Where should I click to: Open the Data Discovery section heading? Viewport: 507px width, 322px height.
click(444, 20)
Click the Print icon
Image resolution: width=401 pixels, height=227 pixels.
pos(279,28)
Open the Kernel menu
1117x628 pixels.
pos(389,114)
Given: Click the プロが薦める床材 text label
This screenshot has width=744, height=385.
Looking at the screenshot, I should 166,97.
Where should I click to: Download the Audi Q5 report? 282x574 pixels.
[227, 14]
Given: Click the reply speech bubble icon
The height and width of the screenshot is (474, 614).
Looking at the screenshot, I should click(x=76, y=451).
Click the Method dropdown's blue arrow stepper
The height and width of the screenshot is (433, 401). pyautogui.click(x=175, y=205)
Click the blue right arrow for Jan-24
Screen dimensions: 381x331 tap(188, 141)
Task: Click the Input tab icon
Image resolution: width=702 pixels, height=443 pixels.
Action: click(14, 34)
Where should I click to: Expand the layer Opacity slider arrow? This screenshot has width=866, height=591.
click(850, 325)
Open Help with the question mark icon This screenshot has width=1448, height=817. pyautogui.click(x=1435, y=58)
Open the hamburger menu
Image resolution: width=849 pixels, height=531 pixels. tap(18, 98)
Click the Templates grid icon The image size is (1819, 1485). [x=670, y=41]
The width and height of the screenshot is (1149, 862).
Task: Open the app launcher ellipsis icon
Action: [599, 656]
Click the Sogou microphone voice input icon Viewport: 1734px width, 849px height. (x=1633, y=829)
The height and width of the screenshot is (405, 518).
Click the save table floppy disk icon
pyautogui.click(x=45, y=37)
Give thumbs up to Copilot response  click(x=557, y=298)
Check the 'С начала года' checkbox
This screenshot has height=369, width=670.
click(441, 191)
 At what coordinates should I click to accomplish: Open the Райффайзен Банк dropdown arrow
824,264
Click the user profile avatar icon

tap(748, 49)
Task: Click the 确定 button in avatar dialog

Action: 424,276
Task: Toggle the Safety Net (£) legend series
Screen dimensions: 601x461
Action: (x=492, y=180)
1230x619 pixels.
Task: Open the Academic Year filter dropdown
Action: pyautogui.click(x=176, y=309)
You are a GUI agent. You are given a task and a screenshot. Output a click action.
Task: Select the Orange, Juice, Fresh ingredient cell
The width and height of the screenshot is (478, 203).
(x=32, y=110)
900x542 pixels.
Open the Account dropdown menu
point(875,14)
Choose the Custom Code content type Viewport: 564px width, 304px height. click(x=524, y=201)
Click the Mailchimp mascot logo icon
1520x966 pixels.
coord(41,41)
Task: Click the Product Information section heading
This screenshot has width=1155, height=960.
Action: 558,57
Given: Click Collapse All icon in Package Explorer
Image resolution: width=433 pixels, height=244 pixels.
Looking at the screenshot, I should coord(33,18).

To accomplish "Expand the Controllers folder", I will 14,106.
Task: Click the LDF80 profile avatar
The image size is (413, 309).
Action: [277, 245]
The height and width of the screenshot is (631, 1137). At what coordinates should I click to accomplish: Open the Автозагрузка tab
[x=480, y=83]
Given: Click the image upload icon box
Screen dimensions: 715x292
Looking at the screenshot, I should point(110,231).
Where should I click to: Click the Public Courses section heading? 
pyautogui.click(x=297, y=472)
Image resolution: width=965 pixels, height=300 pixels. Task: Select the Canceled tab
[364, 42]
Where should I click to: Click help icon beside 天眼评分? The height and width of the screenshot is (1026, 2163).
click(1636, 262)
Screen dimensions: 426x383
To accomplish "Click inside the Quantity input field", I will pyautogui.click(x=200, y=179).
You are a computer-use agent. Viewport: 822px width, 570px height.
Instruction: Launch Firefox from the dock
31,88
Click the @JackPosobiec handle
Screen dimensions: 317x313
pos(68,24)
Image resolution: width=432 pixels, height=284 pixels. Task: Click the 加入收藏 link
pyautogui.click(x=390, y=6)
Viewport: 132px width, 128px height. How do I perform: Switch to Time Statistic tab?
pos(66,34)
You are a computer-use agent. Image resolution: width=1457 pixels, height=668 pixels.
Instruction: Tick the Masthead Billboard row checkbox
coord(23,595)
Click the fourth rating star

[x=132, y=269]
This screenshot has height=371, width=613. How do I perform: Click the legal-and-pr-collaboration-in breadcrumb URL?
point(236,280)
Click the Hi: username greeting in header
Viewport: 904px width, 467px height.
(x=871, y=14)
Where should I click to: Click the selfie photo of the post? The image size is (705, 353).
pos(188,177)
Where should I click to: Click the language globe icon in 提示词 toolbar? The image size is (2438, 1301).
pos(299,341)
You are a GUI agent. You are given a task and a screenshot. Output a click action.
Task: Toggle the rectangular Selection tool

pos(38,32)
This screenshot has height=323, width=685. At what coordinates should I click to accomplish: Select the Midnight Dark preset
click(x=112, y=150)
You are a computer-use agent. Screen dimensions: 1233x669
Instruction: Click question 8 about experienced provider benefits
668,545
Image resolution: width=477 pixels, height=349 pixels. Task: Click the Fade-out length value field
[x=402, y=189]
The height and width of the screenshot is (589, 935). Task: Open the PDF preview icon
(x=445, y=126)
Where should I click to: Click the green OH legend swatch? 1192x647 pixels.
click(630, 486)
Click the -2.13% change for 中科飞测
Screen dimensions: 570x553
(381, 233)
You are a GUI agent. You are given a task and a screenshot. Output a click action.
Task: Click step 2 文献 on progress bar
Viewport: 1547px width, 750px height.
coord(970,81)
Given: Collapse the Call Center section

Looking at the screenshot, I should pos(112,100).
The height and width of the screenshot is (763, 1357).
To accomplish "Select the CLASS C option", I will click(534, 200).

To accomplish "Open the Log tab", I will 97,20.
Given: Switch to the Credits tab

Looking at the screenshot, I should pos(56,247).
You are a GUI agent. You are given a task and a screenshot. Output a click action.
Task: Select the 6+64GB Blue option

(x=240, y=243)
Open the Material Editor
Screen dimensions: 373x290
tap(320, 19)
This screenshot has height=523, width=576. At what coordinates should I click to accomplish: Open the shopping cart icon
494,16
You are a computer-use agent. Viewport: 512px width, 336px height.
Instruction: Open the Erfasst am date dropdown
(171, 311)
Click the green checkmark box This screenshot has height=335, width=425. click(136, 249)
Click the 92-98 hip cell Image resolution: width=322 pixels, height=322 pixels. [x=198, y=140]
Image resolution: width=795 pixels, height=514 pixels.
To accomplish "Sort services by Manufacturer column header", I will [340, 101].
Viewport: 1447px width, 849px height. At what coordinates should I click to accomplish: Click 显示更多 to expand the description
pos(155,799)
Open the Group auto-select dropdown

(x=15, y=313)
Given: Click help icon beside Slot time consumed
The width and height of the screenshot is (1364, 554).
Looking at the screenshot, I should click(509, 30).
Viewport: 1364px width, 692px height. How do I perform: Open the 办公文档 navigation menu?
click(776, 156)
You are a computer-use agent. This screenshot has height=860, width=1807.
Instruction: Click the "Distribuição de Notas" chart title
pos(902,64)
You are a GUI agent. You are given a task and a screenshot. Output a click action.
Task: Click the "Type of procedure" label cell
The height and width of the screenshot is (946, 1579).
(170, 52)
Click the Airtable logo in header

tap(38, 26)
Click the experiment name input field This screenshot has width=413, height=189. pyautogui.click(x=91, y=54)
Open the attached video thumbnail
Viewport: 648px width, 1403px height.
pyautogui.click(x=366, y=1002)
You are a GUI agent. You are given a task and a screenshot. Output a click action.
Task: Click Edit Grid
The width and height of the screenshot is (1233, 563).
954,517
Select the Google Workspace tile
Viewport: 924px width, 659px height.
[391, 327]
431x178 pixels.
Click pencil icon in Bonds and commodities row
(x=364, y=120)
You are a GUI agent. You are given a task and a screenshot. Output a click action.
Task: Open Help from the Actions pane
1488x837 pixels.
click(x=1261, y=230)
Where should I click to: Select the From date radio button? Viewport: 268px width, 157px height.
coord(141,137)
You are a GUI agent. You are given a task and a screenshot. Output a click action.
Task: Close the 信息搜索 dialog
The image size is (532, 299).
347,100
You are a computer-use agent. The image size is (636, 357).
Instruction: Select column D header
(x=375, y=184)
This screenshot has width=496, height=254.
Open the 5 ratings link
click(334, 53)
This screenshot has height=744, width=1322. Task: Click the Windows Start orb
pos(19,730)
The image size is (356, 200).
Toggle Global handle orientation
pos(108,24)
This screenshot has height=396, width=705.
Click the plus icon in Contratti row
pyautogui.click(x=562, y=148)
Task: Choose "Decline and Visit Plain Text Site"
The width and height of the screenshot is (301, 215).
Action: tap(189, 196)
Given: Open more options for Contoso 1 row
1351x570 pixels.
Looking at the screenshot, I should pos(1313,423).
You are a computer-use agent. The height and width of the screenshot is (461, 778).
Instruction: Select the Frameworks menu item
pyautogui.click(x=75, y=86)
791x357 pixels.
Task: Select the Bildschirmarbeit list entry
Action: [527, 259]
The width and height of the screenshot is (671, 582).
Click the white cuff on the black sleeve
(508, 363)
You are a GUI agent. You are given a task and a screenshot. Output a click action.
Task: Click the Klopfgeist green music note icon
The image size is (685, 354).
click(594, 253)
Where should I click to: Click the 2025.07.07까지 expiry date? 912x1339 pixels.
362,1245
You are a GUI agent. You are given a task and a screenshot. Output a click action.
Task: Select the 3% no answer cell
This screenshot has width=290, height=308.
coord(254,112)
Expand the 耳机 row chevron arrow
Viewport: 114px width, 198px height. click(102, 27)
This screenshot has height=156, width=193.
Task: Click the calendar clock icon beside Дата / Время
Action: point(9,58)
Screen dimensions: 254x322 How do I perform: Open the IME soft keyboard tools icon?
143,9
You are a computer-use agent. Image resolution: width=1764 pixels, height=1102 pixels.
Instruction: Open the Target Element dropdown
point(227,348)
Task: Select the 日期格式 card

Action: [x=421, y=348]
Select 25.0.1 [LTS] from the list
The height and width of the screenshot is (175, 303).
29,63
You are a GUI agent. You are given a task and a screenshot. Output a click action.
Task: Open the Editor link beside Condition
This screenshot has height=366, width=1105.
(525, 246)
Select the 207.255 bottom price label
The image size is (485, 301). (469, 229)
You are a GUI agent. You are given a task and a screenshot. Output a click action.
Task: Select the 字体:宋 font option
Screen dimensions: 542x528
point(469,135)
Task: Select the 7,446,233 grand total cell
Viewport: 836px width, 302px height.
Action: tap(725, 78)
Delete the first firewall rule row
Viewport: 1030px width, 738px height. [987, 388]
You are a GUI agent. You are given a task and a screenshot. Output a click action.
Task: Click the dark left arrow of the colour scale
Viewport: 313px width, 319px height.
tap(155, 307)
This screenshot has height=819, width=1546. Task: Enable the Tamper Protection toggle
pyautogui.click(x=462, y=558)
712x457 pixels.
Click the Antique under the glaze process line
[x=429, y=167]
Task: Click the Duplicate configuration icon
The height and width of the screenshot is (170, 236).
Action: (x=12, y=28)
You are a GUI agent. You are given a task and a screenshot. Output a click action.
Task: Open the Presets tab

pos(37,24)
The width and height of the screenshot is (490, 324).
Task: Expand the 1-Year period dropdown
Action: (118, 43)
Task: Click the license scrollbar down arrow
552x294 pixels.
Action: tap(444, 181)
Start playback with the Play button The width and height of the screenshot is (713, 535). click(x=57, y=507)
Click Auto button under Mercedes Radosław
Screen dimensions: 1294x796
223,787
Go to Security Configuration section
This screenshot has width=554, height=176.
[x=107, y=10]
________
> Exercise aim
Rewrite the items from the line containing "Task: Select the 日期格式 card" through the line containing "Viewport: 1030px width, 738px", inclusive, replacing every "Select" with "Choose" and leaving everything else unchanged.

> Solution to this task
Task: Choose the 日期格式 card

Action: [x=421, y=348]
Choose 25.0.1 [LTS] from the list
The height and width of the screenshot is (175, 303).
29,63
You are a GUI agent. You are given a task and a screenshot. Output a click action.
Task: Open the Editor link beside Condition
This screenshot has height=366, width=1105.
(525, 246)
Choose the 207.255 bottom price label
The image size is (485, 301). (469, 229)
You are a GUI agent. You are given a task and a screenshot. Output a click action.
Task: Choose the 字体:宋 font option
Screen dimensions: 542x528
point(469,135)
Task: Choose the 7,446,233 grand total cell
Viewport: 836px width, 302px height.
Action: tap(725, 78)
Delete the first firewall rule row
Viewport: 1030px width, 738px height. [987, 388]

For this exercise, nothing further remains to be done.